> To do
Without any pictures, output the records exactly as they are.

> Data records
——————

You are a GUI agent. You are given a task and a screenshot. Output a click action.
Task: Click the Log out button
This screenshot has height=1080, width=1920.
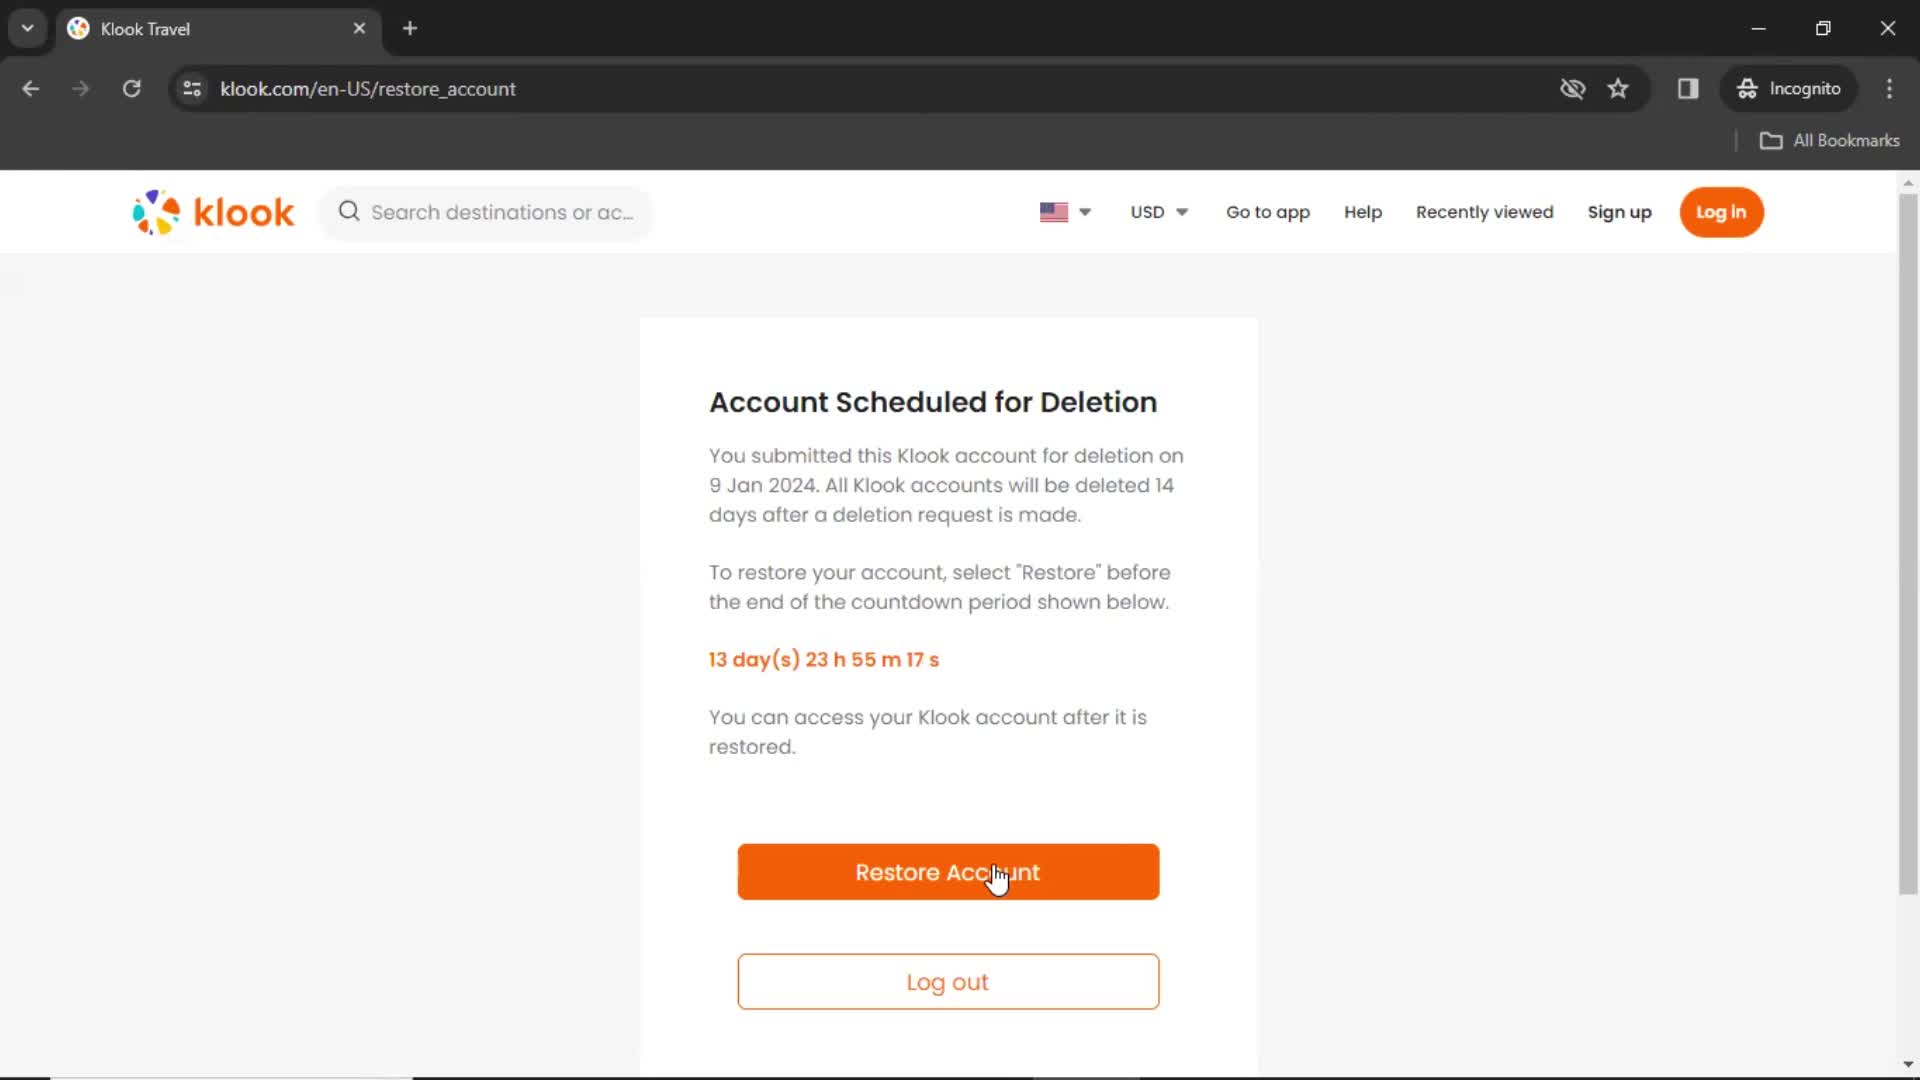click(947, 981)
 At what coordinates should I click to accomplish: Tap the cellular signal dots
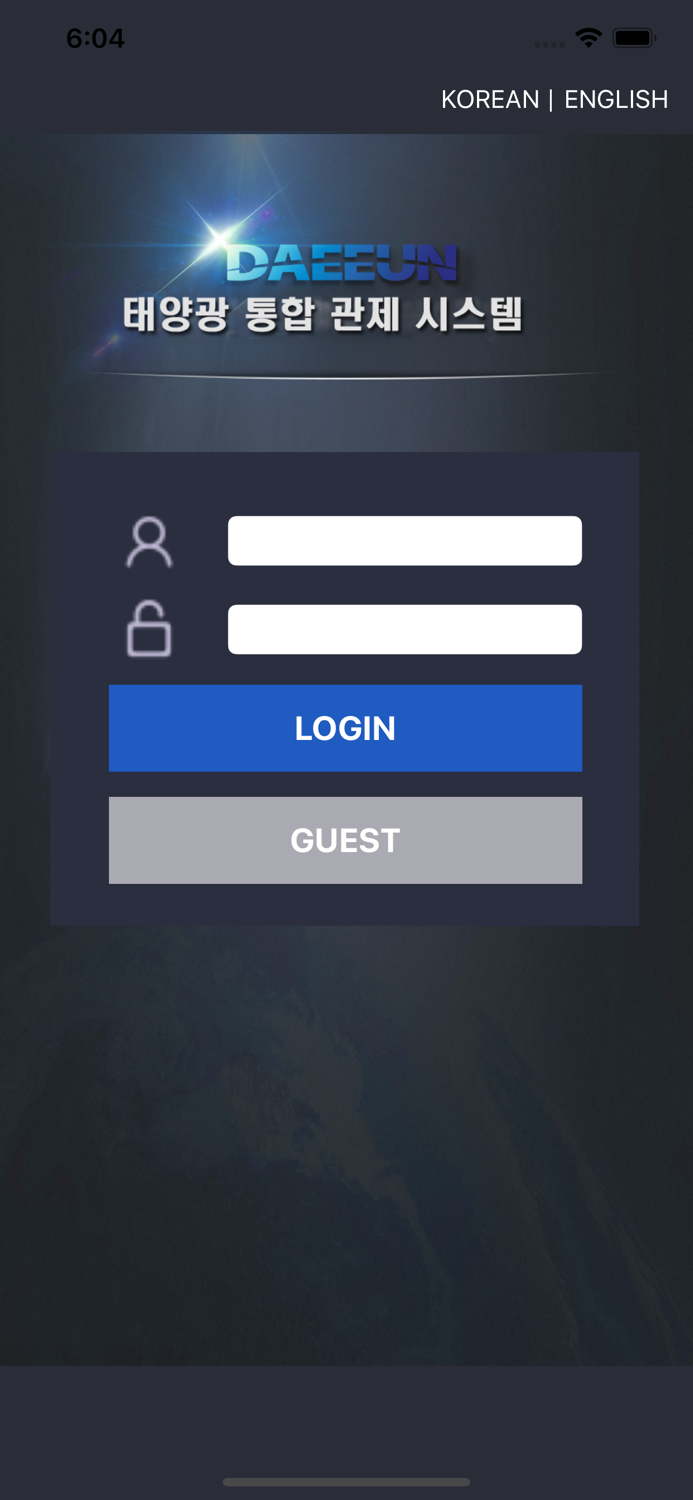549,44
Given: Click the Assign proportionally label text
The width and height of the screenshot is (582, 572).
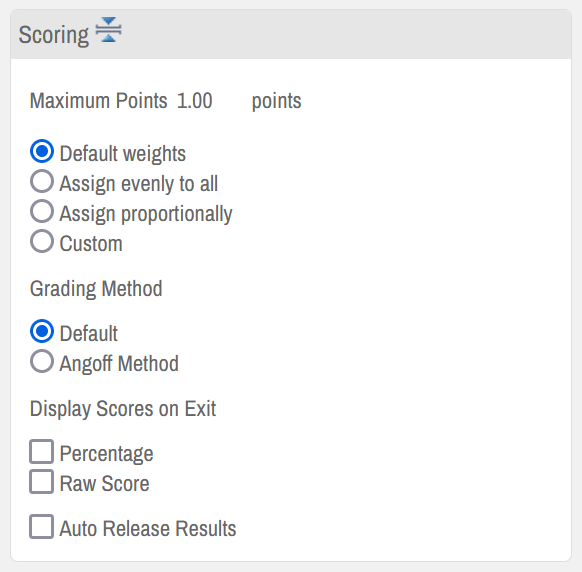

——————

> Response to this task
You are a GUI agent. You are given a task and a screenshot. Output a click action.
Task: Click the Log out button
This screenshot has height=1080, width=1920.
click(947, 981)
 At what coordinates should I click to accomplish: Tap the cellular signal dots
549,44
Given: Click the Assign proportionally label text
The width and height of the screenshot is (582, 572).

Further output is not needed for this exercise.